Willis and the lieutenant lifted the cover from the gun.
“Dirty,” said the lieutenant. “You’ll have to get your men on this, sergeant.”
Willis grunted. There had been no need to tell him that. It was always the same: you brought your gun into port looking like something that had slipped out of the drill-book, barrel shining, breech spotless, paintwork all freshly touched up, and then, when you joined another ship, you took over a weapon as filthy as this. The shore crews were smart enough when it came to examining the gun you brought in—no allowance for bad weather, salt spray, and the rest; but when you were taking over a gun it was different. Still, he was used to that now; he took it as a matter of course.
The lieutenant tested the elevating and traversing gear, and the slender barrel of the Bofors lifted and fell, swung left, then right.
“A little stiff. You’ll have to put some grease in the bearings.”
“How about anti-freeze oil and grease, sir?” asked Willis.
“You’ll pick that up in Hull with your Arctic kit. Right?”
&
nbsp; They pulled the cover on again and descended to the deck. The gunners had carried their kit aboard, and now it lay in an untidy pile on the cover of number four hatch. Dirty topees could be seen dangling from some of the kitbags, and Willis smiled grimly as he thought how small a need there was likely to be for tropical kit on this voyage. Yet it had to be carried.

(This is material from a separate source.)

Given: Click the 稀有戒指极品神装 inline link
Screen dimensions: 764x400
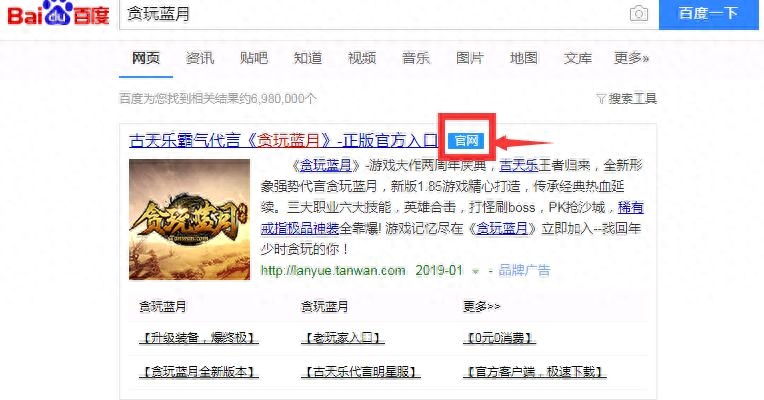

He realized suddenly that the lieutenant was speaking. “I shall have to go now. You’ve got all you want? As I said, you’ll draw Arctic kit in Hull.”

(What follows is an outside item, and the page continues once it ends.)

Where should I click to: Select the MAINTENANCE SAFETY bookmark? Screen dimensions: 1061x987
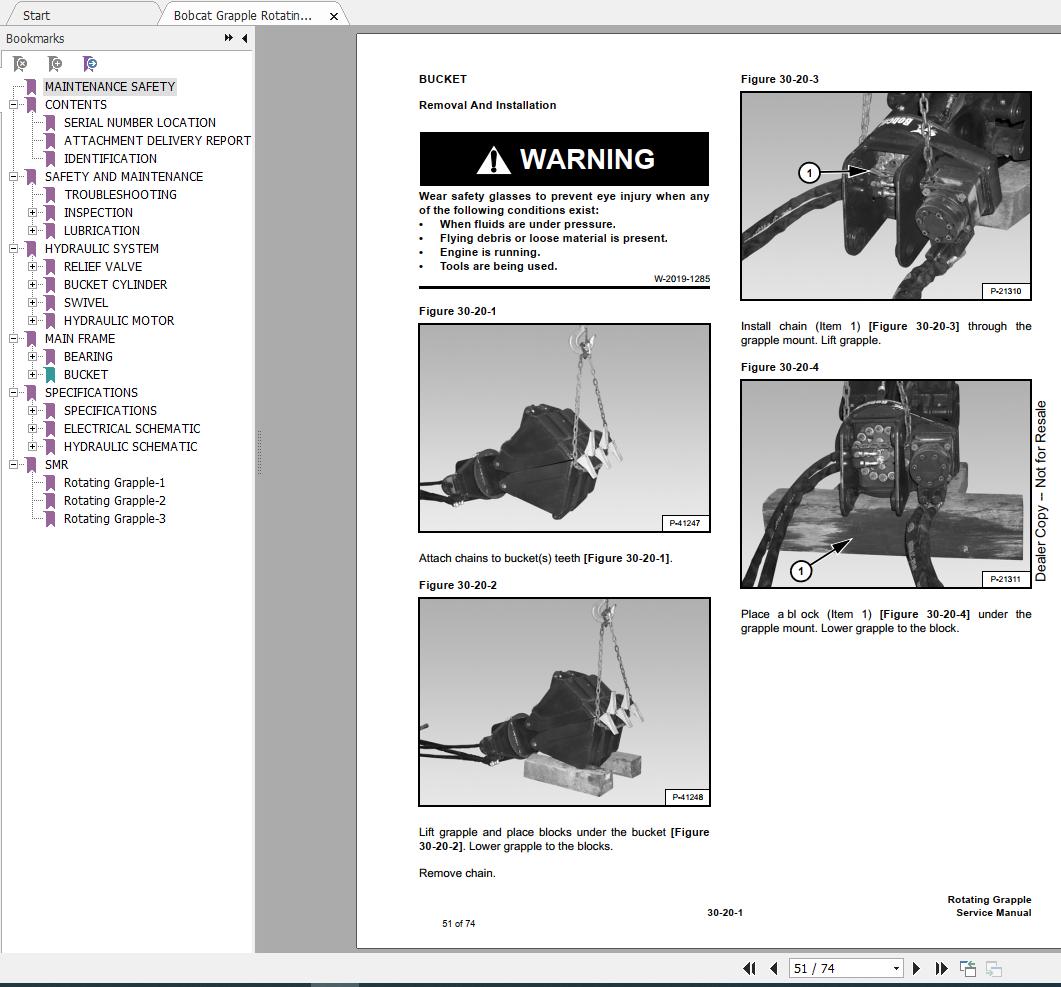pyautogui.click(x=110, y=86)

He thrust out his hand. “Well, sergeant, best of luck! Come back safely.”
He smiled as they shook hands, a shy, boyish smile; and in that last moment Willis felt his antagonism melting. The kid was not so bad really; just nervous; pushed into a job for which he had not been cut out.
“Good-bye, sir,” said Willis, saluting.
The lieutenant went down the gangway rather faster than he should have done and climbed into the waiting lorry. The driver let in the clutch, and the vehicle moved slowly away.
Willis exhaled a long breath. He was always glad when this moment arrived, when he had the detachment to himself and no one else to give orders. He felt freer, less irked by superior authority.
“Come on, lads,” he said. “Get cracking with that kit. I’ll show you where we live.”
He picked up a kitbag and led the way, and the men followed, each carrying a bundle. It was hard work, man-handling everything up to the poop and then down the ladder to the cabin; and there was some grumbling when the men saw their quarters.
“We had a better cabin than this on my last ship.”
“Is that all there is to heat the place—that ruddy stove?”
“Proper pigsty, ain’t it?”
Willis let them run on. He knew they would settle down and make the best of it in the end. Moving in was always a bad business; at first there seemed to be nothing but strangeness and discomfort, a feeling of being lost.
In his mind he began running over the immediate necessities. The steward would have to be found; from him they would draw their dry stores—tea, sugar, cheese, butter, jam. They would need hot water for the tea, fuel for the stove; they would have to find out about a cigarette issue.